If you have an existing residential property (i.e. a house) that you rent or sell, then you should certainly be able to make an exempt supply for VAT purposes. What this means to you is that you don’t charge VAT. However, you are also unable to recover the VAT you incur on the purchase of services or goods related to it. So, if letting domestic property is your only business activity then you typically can’t register for VAT.
Now, when it comes to freehold sales of new domestic property, it is usually zero-rated, meaning no VAT is charged but, in this case, the builder can recover VAT on the costs related to construction.
For non-residential properties (i.e. a barn) that you want to convert, things are more complicated and everything depends upon the previous use of the building, which will determine whether VAT should be zero rated, exempt or even a mixture of both and how much VAT on the costs you can recover. You may also be eligible for a reduced VAT rate applied to conversion work. However, most contractors prefer the safe road and charge the standard 20% rate on all their projects, even if, in some cases, they could charge a reduced VAT rate. So, your builder should be knowledgeable enough as per the correct VAT treatment or else you will have to persuade them. Truth be told, though, the rules for builders are quite complex, so always consult an accountant.
Note: If you build a new residential property that you intend to sell (either under a long lease of freehold) and decide to let it out temporarily (with a short-term lease) then you should know that you might be asked for a partial refund of the VAT you have recovered from the project.
There is a special VAT treatment for holiday accommodation. Usually, the purchase of a new holiday home is subject to VAT, despite the fact that you may end up selling the building VAT-free. In general, holiday owners can register for VAT and recover the charged VAT.
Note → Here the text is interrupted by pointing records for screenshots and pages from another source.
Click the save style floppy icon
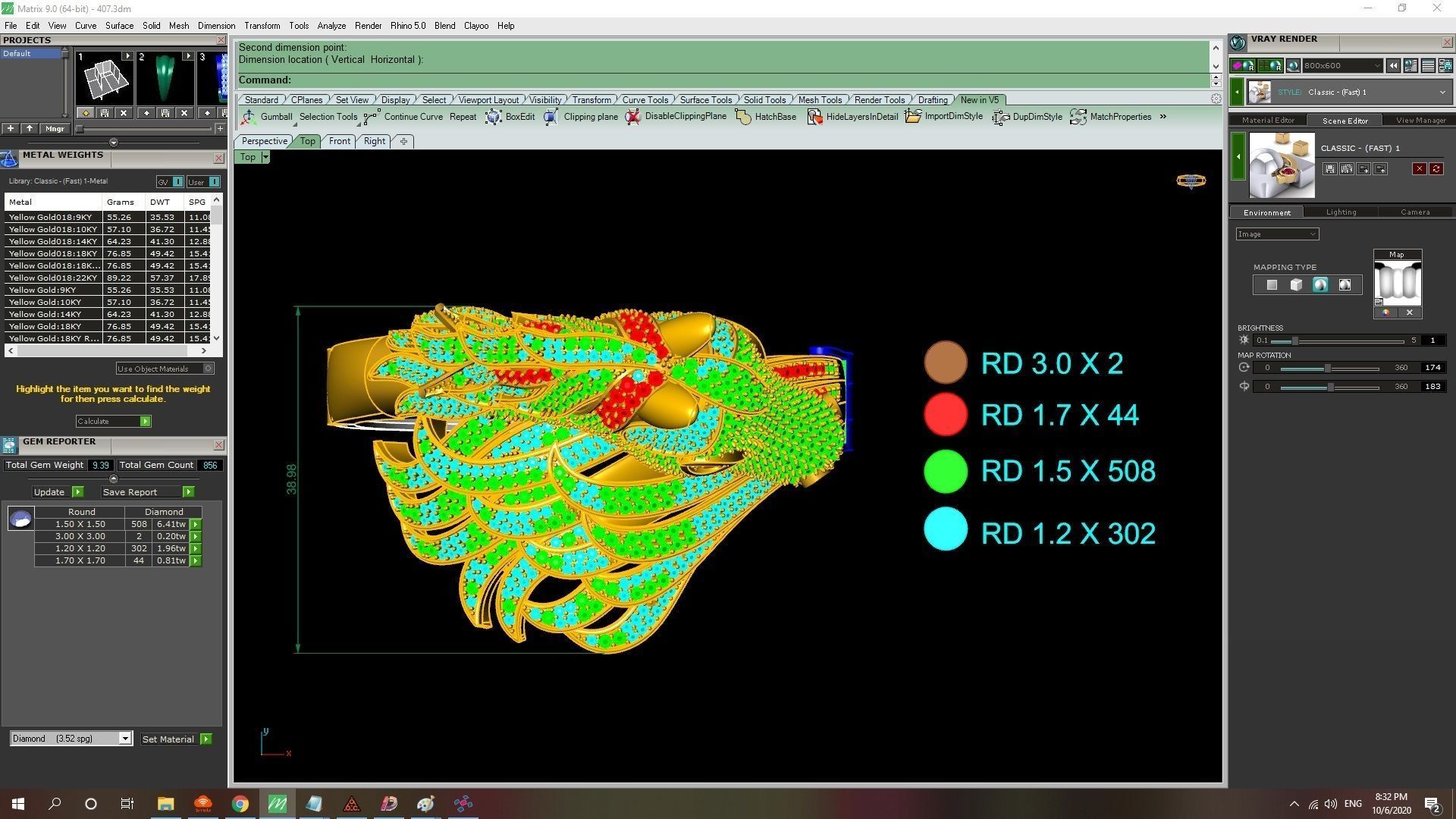[1329, 169]
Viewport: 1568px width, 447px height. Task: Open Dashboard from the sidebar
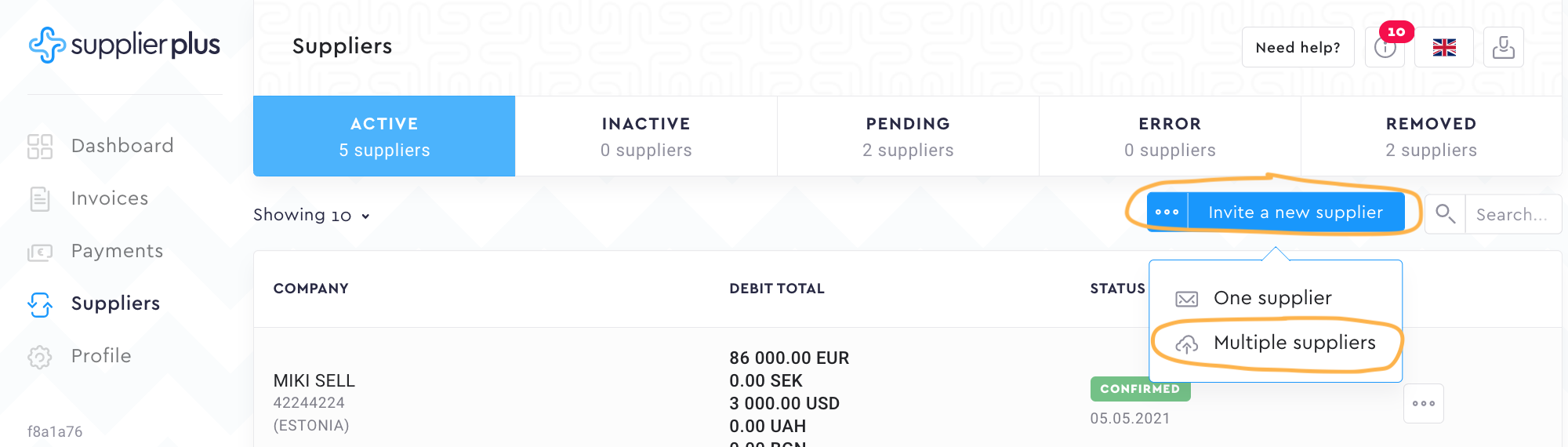(122, 146)
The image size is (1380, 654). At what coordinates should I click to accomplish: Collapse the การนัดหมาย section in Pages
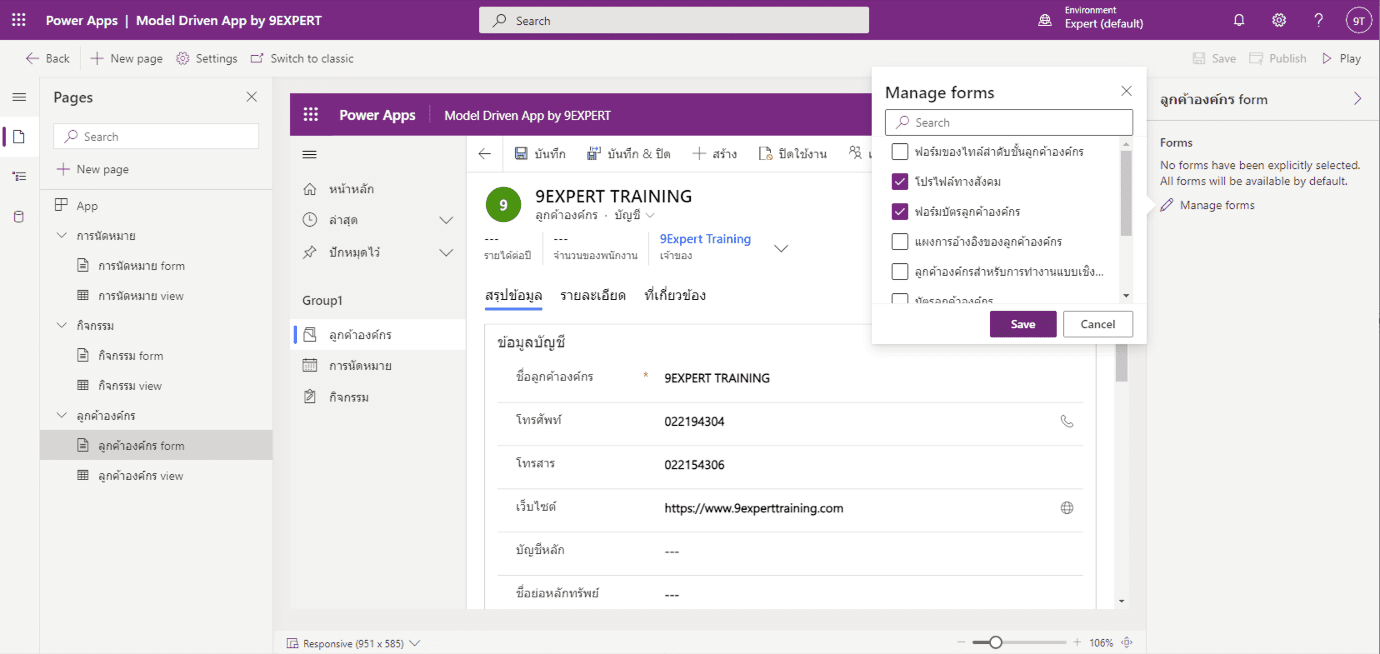pos(62,234)
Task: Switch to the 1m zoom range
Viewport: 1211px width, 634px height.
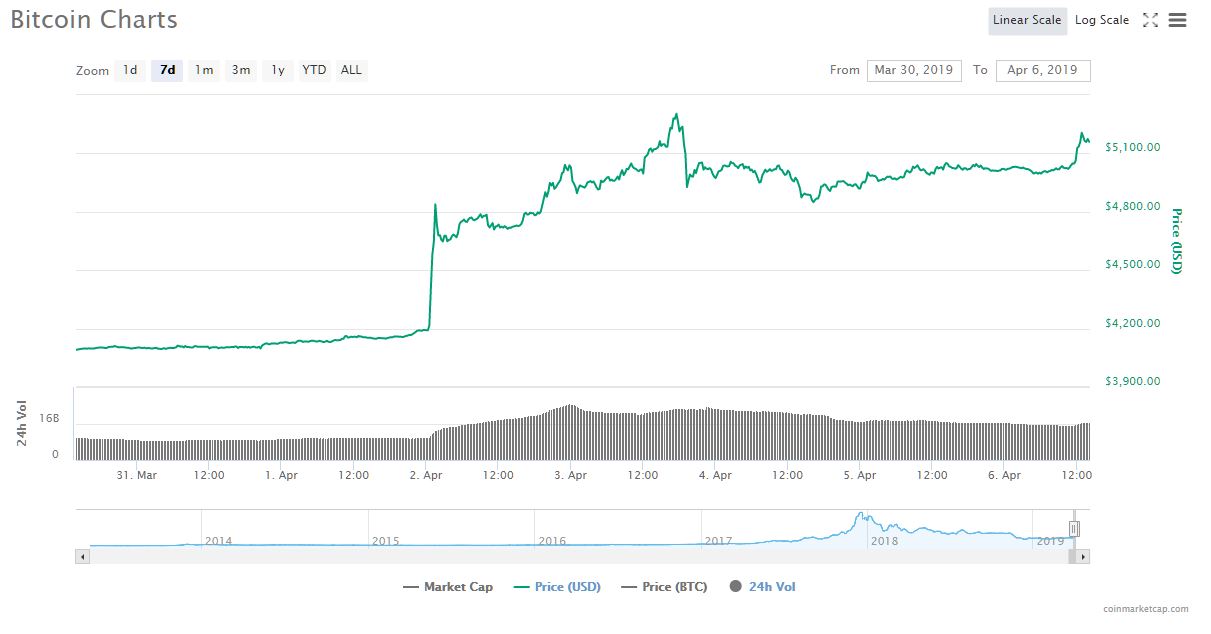Action: [x=203, y=70]
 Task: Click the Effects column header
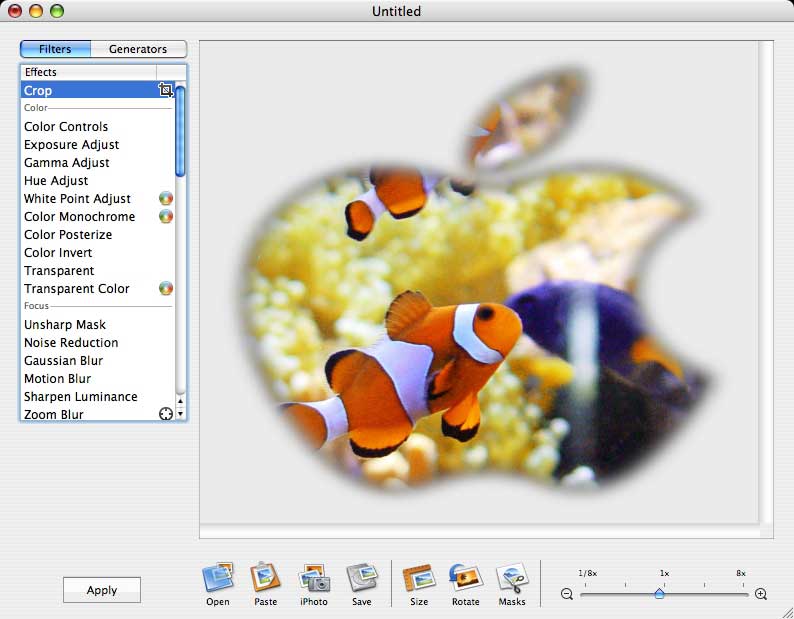point(88,72)
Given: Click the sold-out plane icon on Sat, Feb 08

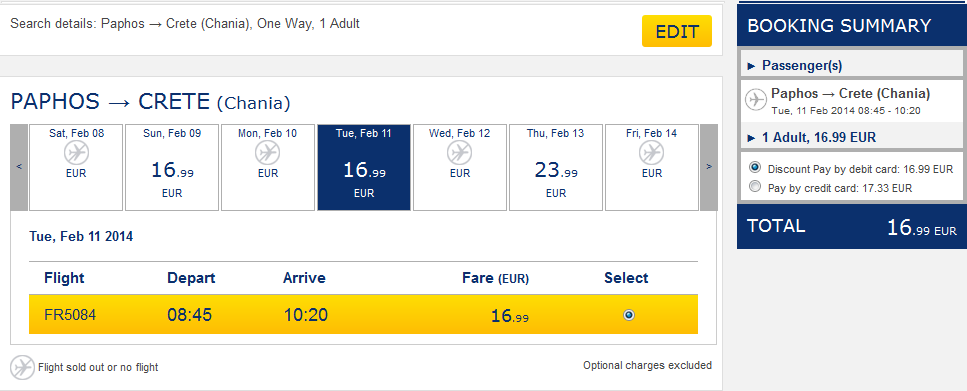Looking at the screenshot, I should [x=76, y=152].
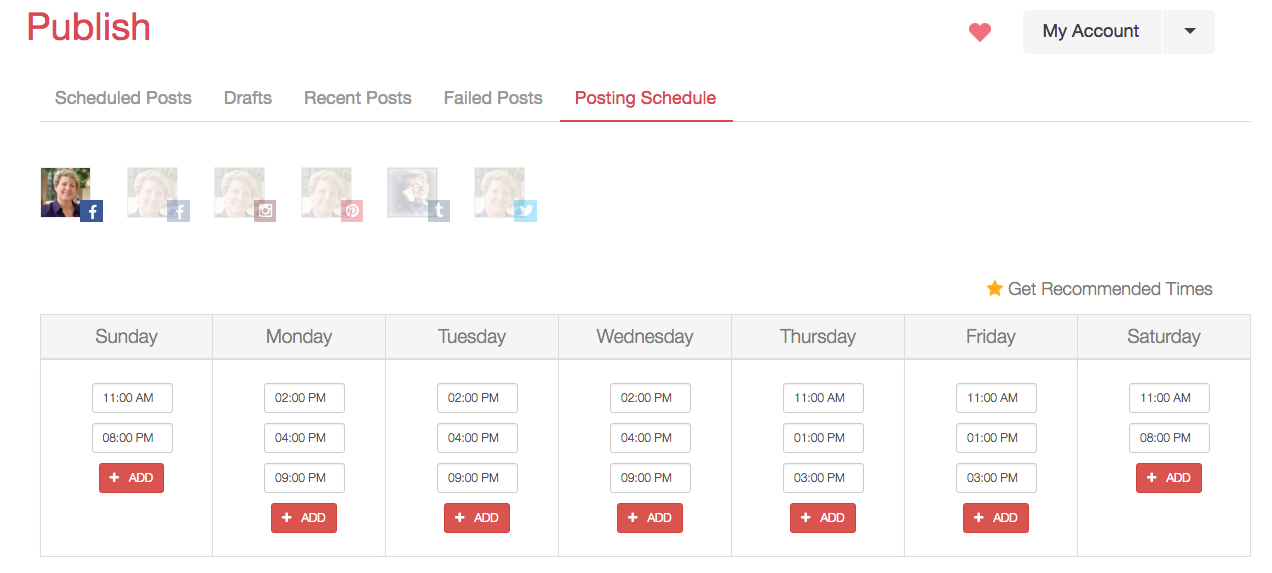Click the pink heart icon
1272x573 pixels.
tap(980, 32)
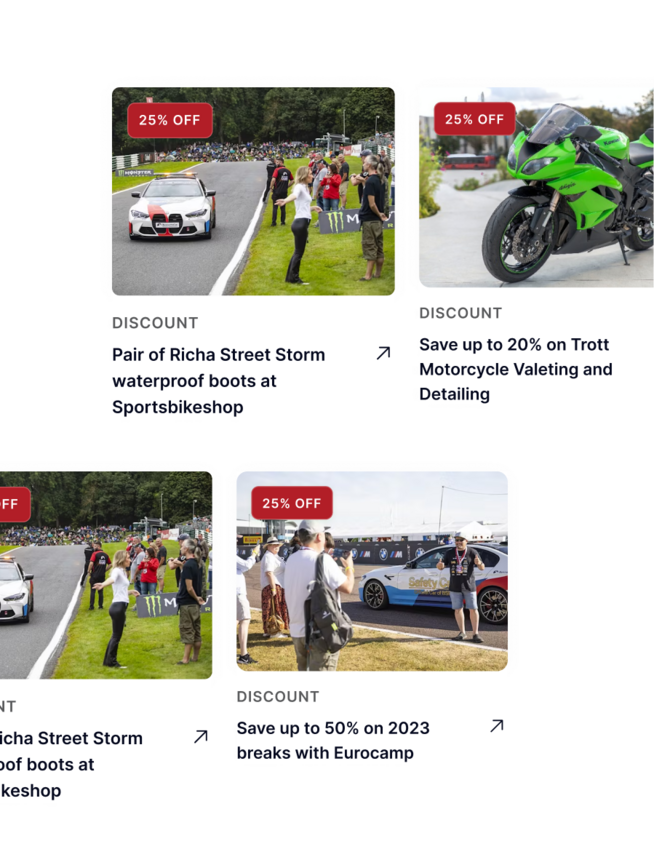Open Trott Motorcycle Valeting and Detailing offer
The height and width of the screenshot is (857, 654).
[x=516, y=369]
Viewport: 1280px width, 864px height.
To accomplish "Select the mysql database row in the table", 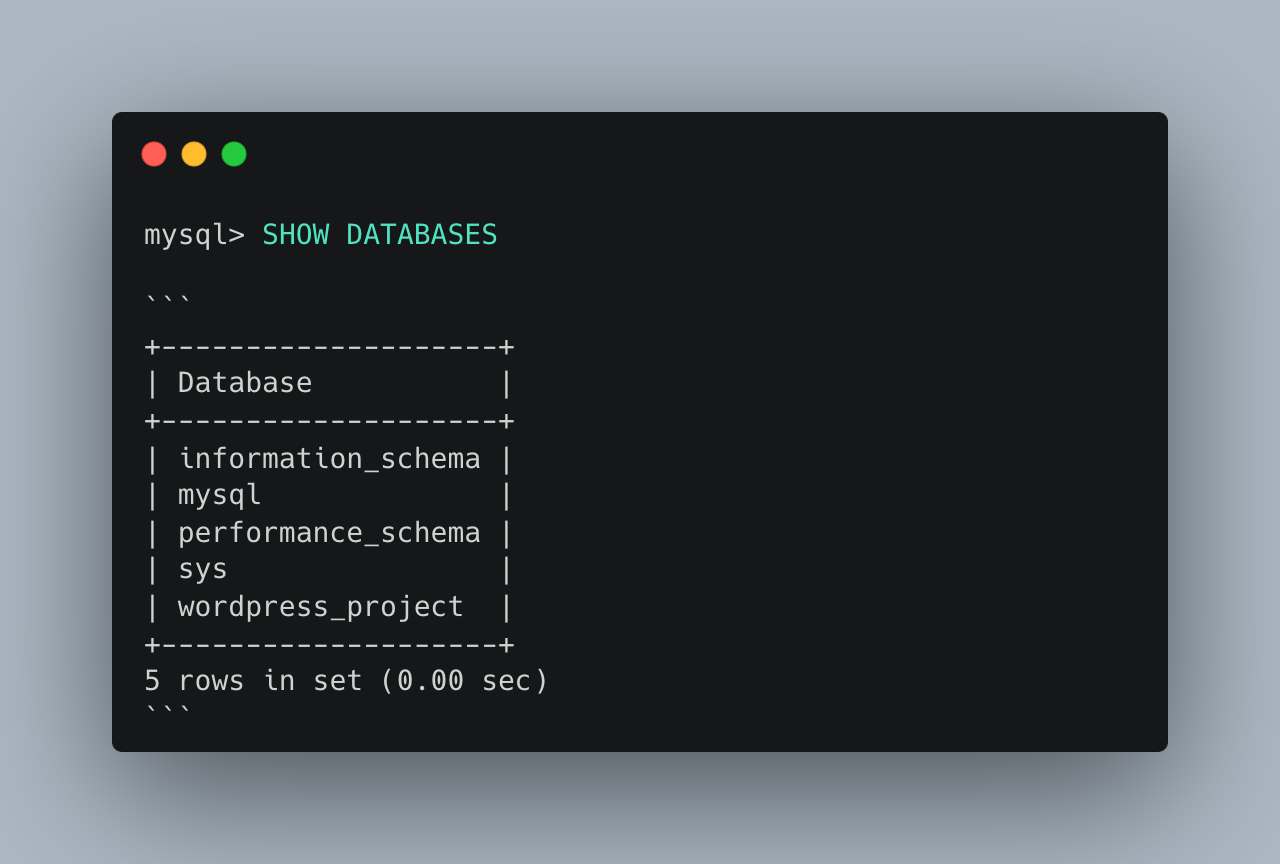I will click(220, 495).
Supplies of commercial property is VAT-exempt (by default) although there are cases when VAT is indeed charged (i.e. when the freehold sales of the new building are subject to VAT or due to the VAT option to tax).
Option to Tax
When you opt to tax, you send a notice to the HMRC informing them you want to charge VAT on the property, which is usually automatically allowed unless permission is required. However, when the building is going to be used for a charitable or residential purpose, an option to tax won’t apply, and the supply is VAT exempt. Ask your accountant for other exceptions that have been introduced to prevent tax avoidance.
One opts to tax property so that they can recover VAT on the costs related to the building or its purchase. The concept that you can recover VAT on a property only if you opt is just a myth. Everything depends on the use of the building. If you don’t intend to let it and use it for your business, then you most certainly can recover the VAT. In practice, the majority of firms don’t need to worry much about VAT being charged on rent as they can recover VAT.
Note: Assuming that the option to tax is automatically transferred once you make the purchase of a site or building is a common misunderstanding. Better discuss this with your accountant to avoid costly and difficult-to-make corrections in the future.